TheCarConnection.com recently had a chance to spend a day behind the wheel, and what we found was a 98-pound weakling transformed into the sort of street performer we always suspected was hidden within the PT Cruiser’s genes.
First, some basics. This is, by Chrysler’s count, the fifth PT Cruiser spin-off. Including the Flame and Woody editions, there are also three body packages and the upcoming Cabrio. By comparison, the changes here are visually modest: unique, 17-inch, Blade Silver painted five-spoke cast aluminum wheels, and body-color side moldings and front and rear fascia. You’re most likely to notice the oversized front grille designed to help the turbo breathe and to provide better airflow for the intercooler. Backside, there’s a large diameter chrome exhaust tip.
2003 Chrysler PT TurboEnlarge Photo
2003 Chrysler PT Cruiser
You’ll also spot the new nameplate. But curiously enough, there’s a big “GT” badge on the left liftgate. Chrysler originally toyed with the name GT Cruiser. At the time of our test drive, it had switched to PT Cruiser GT. Perhaps to make the obvious as apparent as possible, Chrysler ultimately chose PT Turbo. But reflecting that last-minute change, there’s also a big GT embroidered onto the front floor mats.
The interior features a sportier set of front seats, the driver’s bucket getting a manual lumbar adjuster. (Cloth seats are standard, but heated leather seats are offered.) There are distinctive silver-faced gauges, with a speedo topping out at 140 mph.
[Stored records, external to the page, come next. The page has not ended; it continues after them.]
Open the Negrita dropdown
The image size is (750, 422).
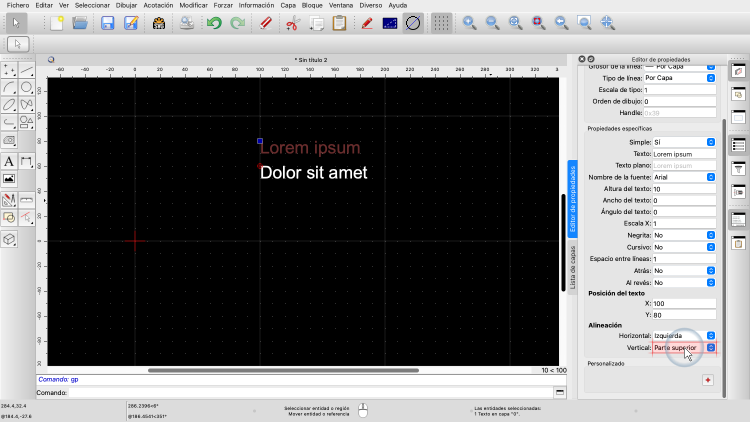tap(711, 235)
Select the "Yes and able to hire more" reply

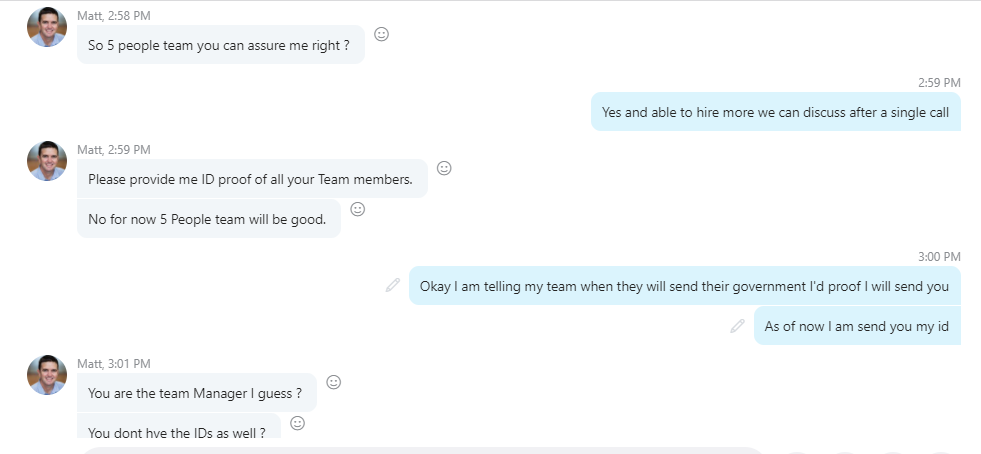[776, 112]
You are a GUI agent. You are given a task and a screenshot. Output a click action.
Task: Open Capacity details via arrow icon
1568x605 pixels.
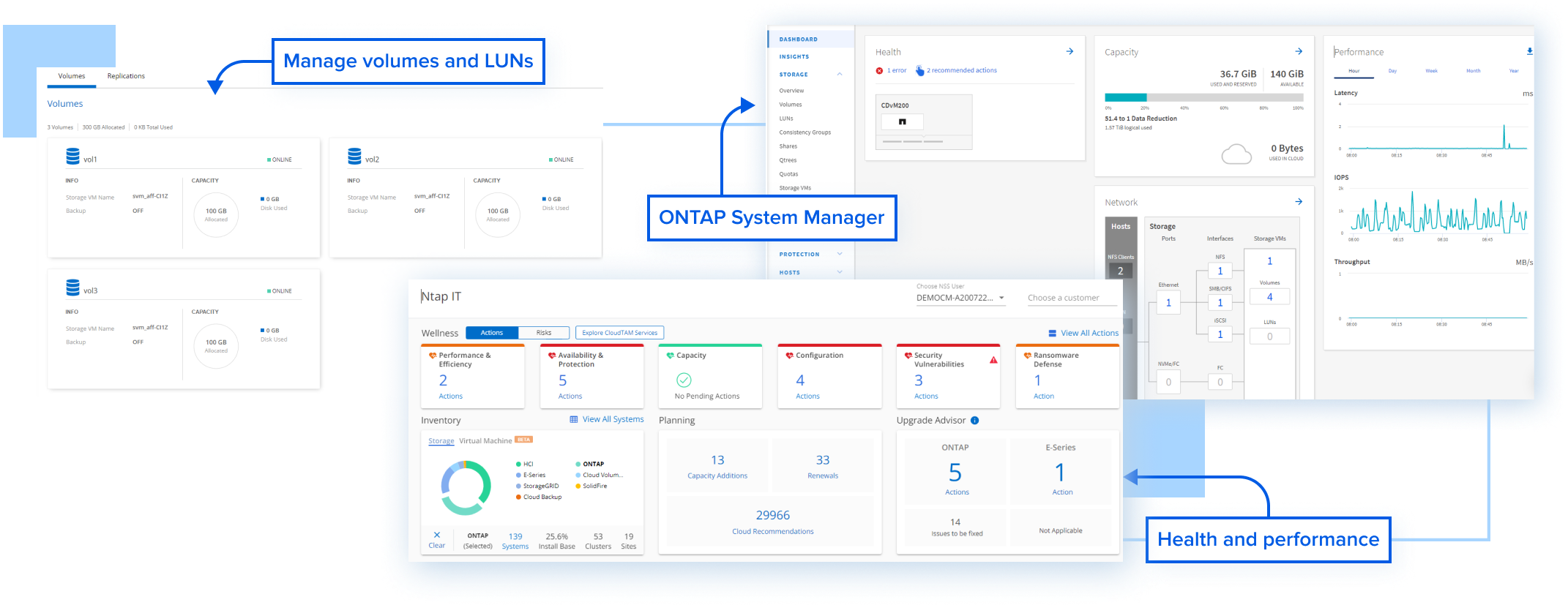[x=1299, y=52]
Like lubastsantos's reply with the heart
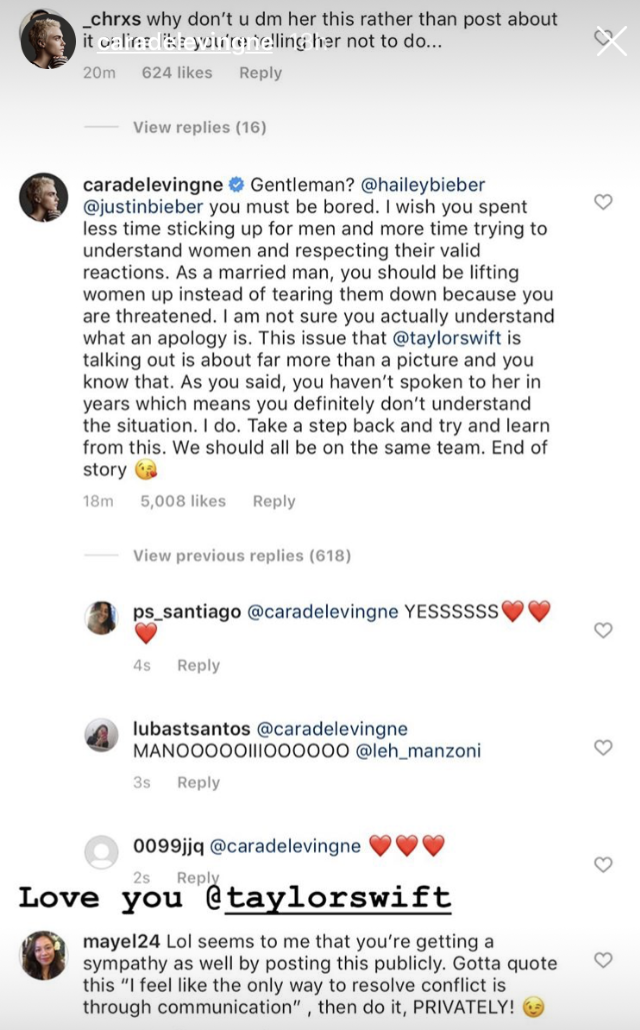 [x=603, y=747]
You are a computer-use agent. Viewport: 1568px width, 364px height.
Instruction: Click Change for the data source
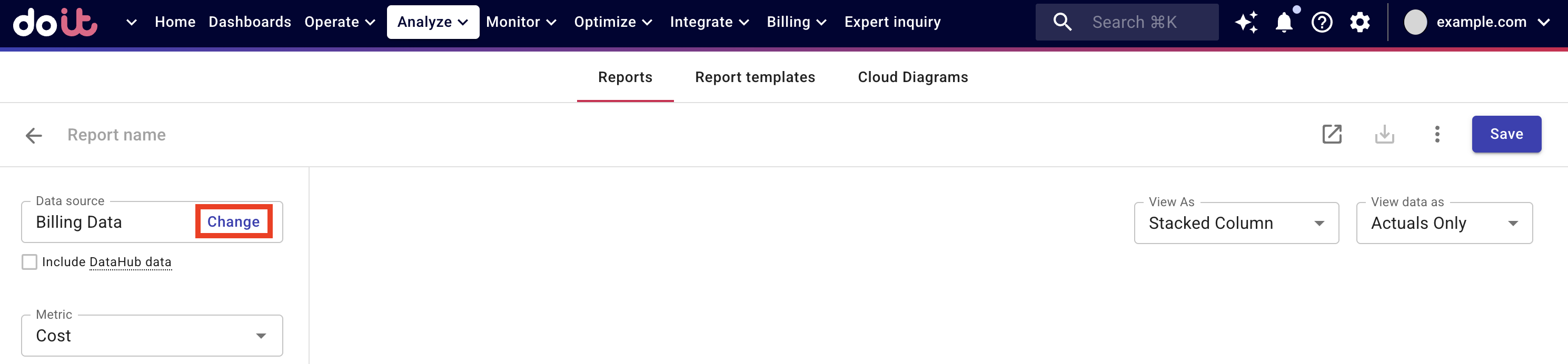(x=234, y=222)
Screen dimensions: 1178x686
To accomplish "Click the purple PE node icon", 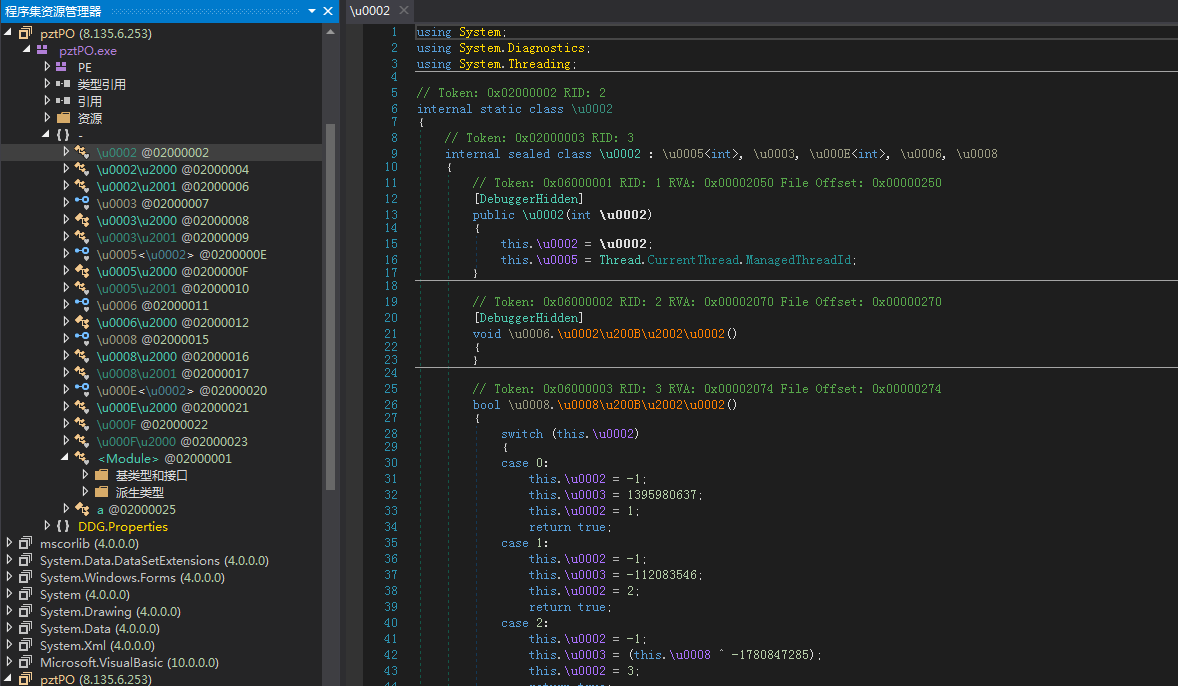I will pyautogui.click(x=62, y=67).
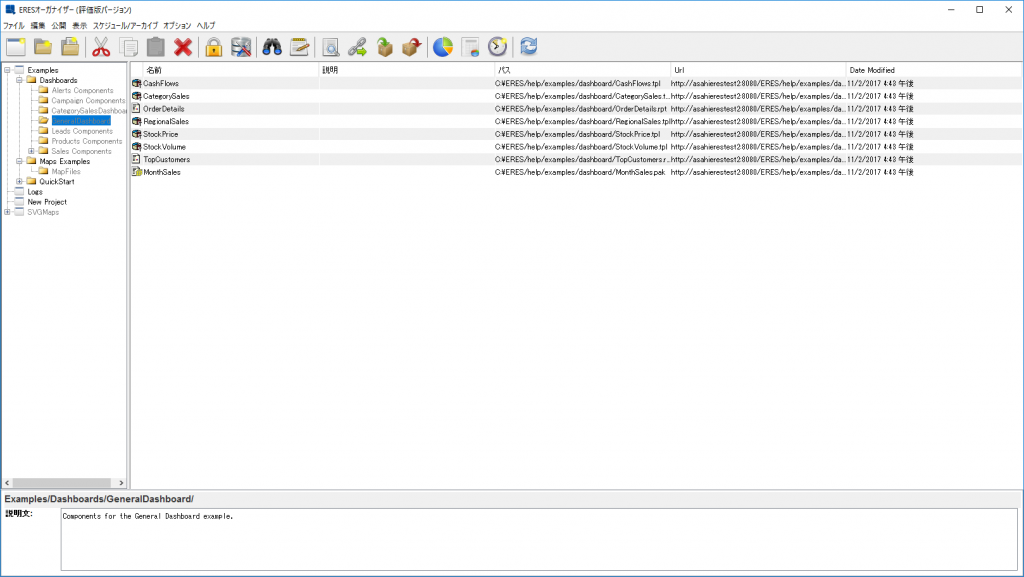Click the padlock icon in toolbar
Screen dimensions: 1024x577
point(213,47)
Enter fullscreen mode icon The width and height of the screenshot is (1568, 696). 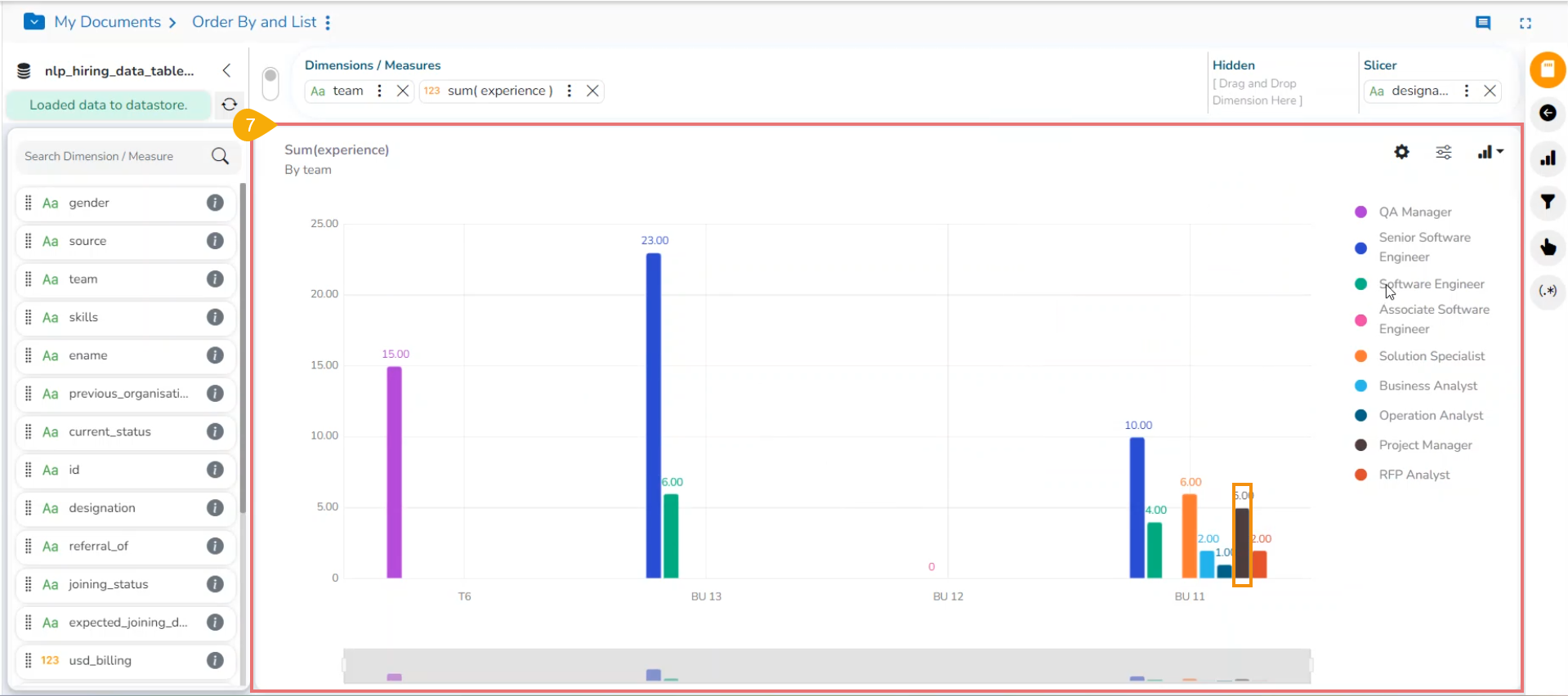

Appearances aside, Chrysler has taken some notable steps to improve performance. Horsepower is up by more than 40 percent, while torque increases from 162 lb-ft to 245. More significantly, it comes on fast, the DOHC 16-valve engine developing more than 90 percent of its peak torque by 2300 rpm. That’s driven through a five-speed Getrag manual shifter, though there’ll also be an optional four-speed automatic with Chrysler’s AutoStick shifting system. Heavy-duty ABS brakes and a performance-tuned suspension—including stiffer springs and tuned dampers—complete the package.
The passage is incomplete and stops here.